Abdominal Aortic Aneurysm
An abdominal aortic aneurysm (AAA) is an abnormal dilation of an artery. This results from a weakening in the substance of the arterial wall. The most common location for an aneurysm is in the aorta, the body’s largest artery, as it passes within the abdomen. As it enlarges, it may reach a point at which the wall of the artery tears open, resulting in massive internal bleeding which causes sudden abdominal and back pain. This condition is fatal unless emergency surgery is performed.
AAA usually causes no problems to the patient until it ruptures. Consequently, it's important to identify and to repair the aneurysm before it ever causes pain or ruptures.
An AAA may be identified by a pronounced pulsation in the middle of the upper abdomen. The physician may identify this on a physical exam. However, most AAA’s are found on an x-ray, such as an ultrasound, CT scan, or back x-ray).
- AAA occurs more commonly in men than women.
- Patients are usually 60 years or older and have smoked cigarettes.
- Many also suffer from heart disease, peripheral arterial disease (arterial blockage at other locations), high blood pressure, or lung disease.
- You have a good chance of developing an AAA if your father, mother, brother, or sister has had an AAA.
- Ultrasound scan of the abdomen is very effective at identifying the presence and size of an AAA.
- Men over age 60 with a history of smoking and/or a family history of AAA should be screened for an AAA with ultrasound.

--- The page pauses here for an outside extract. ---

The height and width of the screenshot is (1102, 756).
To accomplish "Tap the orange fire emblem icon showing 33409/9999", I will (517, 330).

- Once an AAA is identified, it is important to measure its maximum width as it has a very low risk of rupturing if under 5 cm wide. Your vascular surgeon may forestall the surgical AAA repair and monitor its status with ultrasound until it reaches a width of 5.5 cm, as long as the aneurysm is not painful or growing at a rapid rate.

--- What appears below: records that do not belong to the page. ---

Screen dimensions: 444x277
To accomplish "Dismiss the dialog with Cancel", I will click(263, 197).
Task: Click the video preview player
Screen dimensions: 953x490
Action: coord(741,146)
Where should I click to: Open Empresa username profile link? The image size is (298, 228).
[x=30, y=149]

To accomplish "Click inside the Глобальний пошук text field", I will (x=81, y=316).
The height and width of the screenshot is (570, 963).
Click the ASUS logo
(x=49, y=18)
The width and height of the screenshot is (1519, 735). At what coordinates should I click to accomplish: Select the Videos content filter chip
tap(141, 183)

Treatment - Two Methods of AAA Repair
Open Surgical Approach
The open surgical approach involves making a large incision in the abdomen to expose the aorta and its aneurysm. Clamps are applied to the arteries above and below the aneurysm so that the artery may be directly cut open. The section of artery that is abnormally enlarged is replaced by a synthetic tube, which the surgeon sews into place. The clamps are removed and blood flow is restored through the repaired artery. This surgery has great success. However, it is major surgery.
Minimally Invasive Surgery or Endovascular Repair
Recent advances in minimally invasive surgery have made the endovascular repair of an AAA possible. Incisions are made in each leg in the groin, where the arteries at these locations are exposed. Under x-ray guidance, a stent device is inserted into the aorta and aneurysm from the arteries in the groin. Once inserted into the proper position, this stent graft replaces the abnormal section of aorta from within.
The successful insertion of an aortic endograft by the surgeon has:
- less operative stress on the body
- no painful abdominal incision
- less blood loss
- a lower operative mortality
- reduced length of hospital stay
- faster recovery compared to traditional open surgery.